╭─ Data

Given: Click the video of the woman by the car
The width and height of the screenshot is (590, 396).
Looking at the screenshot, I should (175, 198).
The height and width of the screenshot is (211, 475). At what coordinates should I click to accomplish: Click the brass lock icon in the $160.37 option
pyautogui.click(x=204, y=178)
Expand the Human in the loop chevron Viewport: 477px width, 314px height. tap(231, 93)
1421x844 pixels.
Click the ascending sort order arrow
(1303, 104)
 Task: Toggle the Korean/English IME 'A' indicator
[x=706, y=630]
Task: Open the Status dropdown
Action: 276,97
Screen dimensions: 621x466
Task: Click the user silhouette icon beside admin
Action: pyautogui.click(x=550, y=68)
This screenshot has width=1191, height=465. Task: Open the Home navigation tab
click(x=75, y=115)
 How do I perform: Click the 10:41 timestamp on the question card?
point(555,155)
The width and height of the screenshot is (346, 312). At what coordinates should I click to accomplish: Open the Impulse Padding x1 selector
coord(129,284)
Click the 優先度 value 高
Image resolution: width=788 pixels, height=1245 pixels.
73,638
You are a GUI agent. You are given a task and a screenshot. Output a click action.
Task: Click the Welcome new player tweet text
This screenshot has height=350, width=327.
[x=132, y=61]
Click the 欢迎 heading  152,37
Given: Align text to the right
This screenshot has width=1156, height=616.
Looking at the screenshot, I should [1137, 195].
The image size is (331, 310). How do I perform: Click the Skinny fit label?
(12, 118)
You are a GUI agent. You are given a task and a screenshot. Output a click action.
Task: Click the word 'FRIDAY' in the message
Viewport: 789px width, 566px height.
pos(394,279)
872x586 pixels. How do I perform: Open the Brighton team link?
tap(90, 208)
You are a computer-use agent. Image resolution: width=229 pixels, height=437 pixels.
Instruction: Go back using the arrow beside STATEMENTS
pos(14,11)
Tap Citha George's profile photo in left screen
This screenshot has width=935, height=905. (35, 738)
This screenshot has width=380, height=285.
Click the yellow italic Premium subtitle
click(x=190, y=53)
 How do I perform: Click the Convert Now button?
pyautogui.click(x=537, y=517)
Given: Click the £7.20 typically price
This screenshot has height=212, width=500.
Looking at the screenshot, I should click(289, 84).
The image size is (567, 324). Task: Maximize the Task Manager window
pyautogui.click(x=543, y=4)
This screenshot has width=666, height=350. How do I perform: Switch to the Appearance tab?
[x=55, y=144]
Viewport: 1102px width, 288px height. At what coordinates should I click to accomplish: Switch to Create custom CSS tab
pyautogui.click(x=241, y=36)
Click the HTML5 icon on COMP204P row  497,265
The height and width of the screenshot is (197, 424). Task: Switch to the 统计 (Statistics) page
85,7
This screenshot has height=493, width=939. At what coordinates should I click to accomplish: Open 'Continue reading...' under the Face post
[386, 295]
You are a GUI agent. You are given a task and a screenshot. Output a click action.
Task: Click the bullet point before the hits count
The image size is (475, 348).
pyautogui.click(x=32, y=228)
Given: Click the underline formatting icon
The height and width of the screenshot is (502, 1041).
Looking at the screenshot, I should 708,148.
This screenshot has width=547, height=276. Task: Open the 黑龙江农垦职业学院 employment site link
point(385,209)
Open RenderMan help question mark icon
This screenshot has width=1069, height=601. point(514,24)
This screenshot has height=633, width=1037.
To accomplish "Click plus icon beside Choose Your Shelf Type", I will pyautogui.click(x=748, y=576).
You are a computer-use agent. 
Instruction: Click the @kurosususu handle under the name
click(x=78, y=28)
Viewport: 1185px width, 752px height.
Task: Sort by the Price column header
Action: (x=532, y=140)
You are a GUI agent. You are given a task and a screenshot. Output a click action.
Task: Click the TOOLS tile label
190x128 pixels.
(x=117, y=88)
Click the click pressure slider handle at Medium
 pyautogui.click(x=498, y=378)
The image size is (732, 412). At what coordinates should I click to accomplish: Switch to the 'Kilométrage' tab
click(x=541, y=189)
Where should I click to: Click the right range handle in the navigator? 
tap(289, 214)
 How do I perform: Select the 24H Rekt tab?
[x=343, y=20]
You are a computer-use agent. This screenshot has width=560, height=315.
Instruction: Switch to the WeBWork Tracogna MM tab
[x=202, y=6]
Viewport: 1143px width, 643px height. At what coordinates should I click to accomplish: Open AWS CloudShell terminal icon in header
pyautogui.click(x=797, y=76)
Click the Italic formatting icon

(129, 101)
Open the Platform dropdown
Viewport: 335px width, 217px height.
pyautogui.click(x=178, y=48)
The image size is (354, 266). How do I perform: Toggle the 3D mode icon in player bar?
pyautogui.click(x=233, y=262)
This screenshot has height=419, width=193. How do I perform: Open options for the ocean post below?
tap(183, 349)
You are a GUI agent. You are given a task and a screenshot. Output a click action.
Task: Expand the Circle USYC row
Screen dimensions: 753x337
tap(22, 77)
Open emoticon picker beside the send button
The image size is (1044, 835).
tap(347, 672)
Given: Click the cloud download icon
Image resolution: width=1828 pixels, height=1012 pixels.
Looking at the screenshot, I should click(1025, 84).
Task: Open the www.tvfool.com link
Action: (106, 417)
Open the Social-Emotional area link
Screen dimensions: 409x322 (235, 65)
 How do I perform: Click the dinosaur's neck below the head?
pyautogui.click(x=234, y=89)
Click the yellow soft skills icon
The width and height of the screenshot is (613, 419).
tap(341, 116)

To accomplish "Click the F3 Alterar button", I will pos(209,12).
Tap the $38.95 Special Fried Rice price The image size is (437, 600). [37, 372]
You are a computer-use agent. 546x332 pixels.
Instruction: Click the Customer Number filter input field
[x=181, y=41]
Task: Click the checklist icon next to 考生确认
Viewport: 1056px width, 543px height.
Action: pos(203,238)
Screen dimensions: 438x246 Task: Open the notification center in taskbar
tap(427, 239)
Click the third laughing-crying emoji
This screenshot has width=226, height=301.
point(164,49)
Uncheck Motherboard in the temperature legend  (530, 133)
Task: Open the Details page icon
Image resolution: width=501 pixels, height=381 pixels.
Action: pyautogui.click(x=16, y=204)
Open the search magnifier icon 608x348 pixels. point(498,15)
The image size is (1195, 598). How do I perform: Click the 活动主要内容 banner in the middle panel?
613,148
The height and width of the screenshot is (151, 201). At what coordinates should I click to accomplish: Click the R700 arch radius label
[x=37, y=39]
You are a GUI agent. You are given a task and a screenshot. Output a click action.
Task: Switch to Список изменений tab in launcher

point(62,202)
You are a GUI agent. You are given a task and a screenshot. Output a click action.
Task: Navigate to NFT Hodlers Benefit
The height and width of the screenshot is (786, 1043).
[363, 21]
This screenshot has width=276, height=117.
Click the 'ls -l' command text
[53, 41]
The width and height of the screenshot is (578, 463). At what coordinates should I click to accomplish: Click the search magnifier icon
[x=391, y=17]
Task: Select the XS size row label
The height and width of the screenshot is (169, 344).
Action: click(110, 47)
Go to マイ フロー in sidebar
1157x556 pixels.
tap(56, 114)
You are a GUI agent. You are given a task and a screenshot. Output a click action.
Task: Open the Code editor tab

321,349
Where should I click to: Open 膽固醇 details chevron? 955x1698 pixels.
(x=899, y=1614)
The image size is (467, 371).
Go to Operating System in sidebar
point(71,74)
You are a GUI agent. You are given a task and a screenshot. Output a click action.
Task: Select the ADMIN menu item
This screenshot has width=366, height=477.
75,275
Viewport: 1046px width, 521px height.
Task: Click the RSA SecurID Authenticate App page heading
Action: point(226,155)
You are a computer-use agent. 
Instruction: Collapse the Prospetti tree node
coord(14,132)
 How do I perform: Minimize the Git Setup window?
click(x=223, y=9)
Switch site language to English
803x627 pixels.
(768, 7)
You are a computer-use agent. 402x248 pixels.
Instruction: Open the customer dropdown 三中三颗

╰─

What is needed:
What is needed is the full listing, reproduced exactly.

Task solution:
Given: Click the video of the woman by the car
The width and height of the screenshot is (590, 396).
Looking at the screenshot, I should (175, 198).
The height and width of the screenshot is (211, 475). At what coordinates should I click to accomplish: Click the brass lock icon in the $160.37 option
pyautogui.click(x=204, y=178)
Expand the Human in the loop chevron Viewport: 477px width, 314px height. tap(231, 93)
1421x844 pixels.
Click the ascending sort order arrow
(1303, 104)
 Task: Toggle the Korean/English IME 'A' indicator
[x=706, y=630]
Task: Open the Status dropdown
Action: 276,97
Screen dimensions: 621x466
Task: Click the user silhouette icon beside admin
Action: pyautogui.click(x=550, y=68)
This screenshot has width=1191, height=465. Task: Open the Home navigation tab
click(x=75, y=115)
 How do I perform: Click the 10:41 timestamp on the question card?
point(555,155)
The width and height of the screenshot is (346, 312). At what coordinates should I click to accomplish: Open the Impulse Padding x1 selector
coord(129,284)
Click the 優先度 value 高
Image resolution: width=788 pixels, height=1245 pixels.
73,638
You are a GUI agent. You are given a task and a screenshot. Output a click action.
Task: Click the Welcome new player tweet text
This screenshot has height=350, width=327.
[x=132, y=61]
Click the 欢迎 heading  152,37
Given: Align text to the right
This screenshot has width=1156, height=616.
Looking at the screenshot, I should [1137, 195].
The image size is (331, 310). How do I perform: Click the Skinny fit label?
(12, 118)
You are a GUI agent. You are given a task and a screenshot. Output a click action.
Task: Click the word 'FRIDAY' in the message
Viewport: 789px width, 566px height.
pos(394,279)
872x586 pixels. How do I perform: Open the Brighton team link?
tap(90, 208)
You are a computer-use agent. Image resolution: width=229 pixels, height=437 pixels.
Instruction: Go back using the arrow beside STATEMENTS
pos(14,11)
Tap Citha George's profile photo in left screen
This screenshot has width=935, height=905. (35, 738)
This screenshot has width=380, height=285.
Click the yellow italic Premium subtitle
click(x=190, y=53)
 How do I perform: Click the Convert Now button?
pyautogui.click(x=537, y=517)
Given: Click the £7.20 typically price
This screenshot has height=212, width=500.
Looking at the screenshot, I should click(289, 84).
The image size is (567, 324). Task: Maximize the Task Manager window
pyautogui.click(x=543, y=4)
This screenshot has width=666, height=350. How do I perform: Switch to the Appearance tab?
[x=55, y=144]
Viewport: 1102px width, 288px height. At what coordinates should I click to accomplish: Switch to Create custom CSS tab
pyautogui.click(x=241, y=36)
Click the HTML5 icon on COMP204P row  497,265
The height and width of the screenshot is (197, 424). Task: Switch to the 统计 (Statistics) page
85,7
This screenshot has height=493, width=939. At what coordinates should I click to accomplish: Open 'Continue reading...' under the Face post
[386, 295]
You are a GUI agent. You are given a task and a screenshot. Output a click action.
Task: Click the bullet point before the hits count
The image size is (475, 348).
pyautogui.click(x=32, y=228)
Given: Click the underline formatting icon
The height and width of the screenshot is (502, 1041).
Looking at the screenshot, I should 708,148.
This screenshot has width=547, height=276. Task: Open the 黑龙江农垦职业学院 employment site link
point(385,209)
Open RenderMan help question mark icon
This screenshot has width=1069, height=601. point(514,24)
This screenshot has height=633, width=1037.
To accomplish "Click plus icon beside Choose Your Shelf Type", I will pyautogui.click(x=748, y=576).
You are a computer-use agent. 
Instruction: Click the @kurosususu handle under the name
click(x=78, y=28)
Viewport: 1185px width, 752px height.
Task: Sort by the Price column header
Action: (x=532, y=140)
You are a GUI agent. You are given a task and a screenshot. Output a click action.
Task: Click the TOOLS tile label
190x128 pixels.
(x=117, y=88)
Click the click pressure slider handle at Medium
 pyautogui.click(x=498, y=378)
The image size is (732, 412). At what coordinates should I click to accomplish: Switch to the 'Kilométrage' tab
click(x=541, y=189)
Where should I click to: Click the right range handle in the navigator? 
tap(289, 214)
 How do I perform: Select the 24H Rekt tab?
[x=343, y=20]
You are a computer-use agent. This screenshot has width=560, height=315.
Instruction: Switch to the WeBWork Tracogna MM tab
[x=202, y=6]
Viewport: 1143px width, 643px height. At what coordinates should I click to accomplish: Open AWS CloudShell terminal icon in header
pyautogui.click(x=797, y=76)
Click the Italic formatting icon

(129, 101)
Open the Platform dropdown
Viewport: 335px width, 217px height.
pyautogui.click(x=178, y=48)
The image size is (354, 266). How do I perform: Toggle the 3D mode icon in player bar?
pyautogui.click(x=233, y=262)
This screenshot has height=419, width=193. How do I perform: Open options for the ocean post below?
tap(183, 349)
You are a GUI agent. You are given a task and a screenshot. Output a click action.
Task: Expand the Circle USYC row
Screen dimensions: 753x337
tap(22, 77)
Open emoticon picker beside the send button
The image size is (1044, 835).
tap(347, 672)
Given: Click the cloud download icon
Image resolution: width=1828 pixels, height=1012 pixels.
Looking at the screenshot, I should click(1025, 84).
Task: Open the www.tvfool.com link
Action: (106, 417)
Open the Social-Emotional area link
Screen dimensions: 409x322 (235, 65)
 How do I perform: Click the dinosaur's neck below the head?
pyautogui.click(x=234, y=89)
Click the yellow soft skills icon
The width and height of the screenshot is (613, 419).
tap(341, 116)

To accomplish "Click the F3 Alterar button", I will pos(209,12).
Tap the $38.95 Special Fried Rice price The image size is (437, 600). [37, 372]
You are a computer-use agent. 546x332 pixels.
Instruction: Click the Customer Number filter input field
[x=181, y=41]
Task: Click the checklist icon next to 考生确认
Viewport: 1056px width, 543px height.
Action: pos(203,238)
Screen dimensions: 438x246 Task: Open the notification center in taskbar
tap(427, 239)
Click the third laughing-crying emoji
This screenshot has width=226, height=301.
point(164,49)
Uncheck Motherboard in the temperature legend  (530, 133)
Task: Open the Details page icon
Image resolution: width=501 pixels, height=381 pixels.
Action: pyautogui.click(x=16, y=204)
Open the search magnifier icon 608x348 pixels. point(498,15)
The image size is (1195, 598). How do I perform: Click the 活动主要内容 banner in the middle panel?
613,148
The height and width of the screenshot is (151, 201). At what coordinates should I click to accomplish: Click the R700 arch radius label
[x=37, y=39]
You are a GUI agent. You are given a task and a screenshot. Output a click action.
Task: Switch to Список изменений tab in launcher

point(62,202)
You are a GUI agent. You are given a task and a screenshot. Output a click action.
Task: Navigate to NFT Hodlers Benefit
The height and width of the screenshot is (786, 1043).
[363, 21]
This screenshot has width=276, height=117.
Click the 'ls -l' command text
[53, 41]
The width and height of the screenshot is (578, 463). At what coordinates should I click to accomplish: Click the search magnifier icon
[x=391, y=17]
Task: Select the XS size row label
The height and width of the screenshot is (169, 344).
Action: click(110, 47)
Go to マイ フロー in sidebar
1157x556 pixels.
tap(56, 114)
You are a GUI agent. You are given a task and a screenshot. Output a click action.
Task: Open the Code editor tab

321,349
Where should I click to: Open 膽固醇 details chevron? 955x1698 pixels.
(x=899, y=1614)
The image size is (467, 371).
Go to Operating System in sidebar
point(71,74)
You are a GUI agent. You are given a task and a screenshot. Output a click action.
Task: Select the ADMIN menu item
This screenshot has width=366, height=477.
75,275
Viewport: 1046px width, 521px height.
Task: Click the RSA SecurID Authenticate App page heading
Action: point(226,155)
You are a computer-use agent. 
Instruction: Collapse the Prospetti tree node
coord(14,132)
 How do I perform: Minimize the Git Setup window?
click(x=223, y=9)
Switch site language to English
803x627 pixels.
(768, 7)
You are a computer-use agent. 402x248 pixels.
Instruction: Open the customer dropdown 三中三颗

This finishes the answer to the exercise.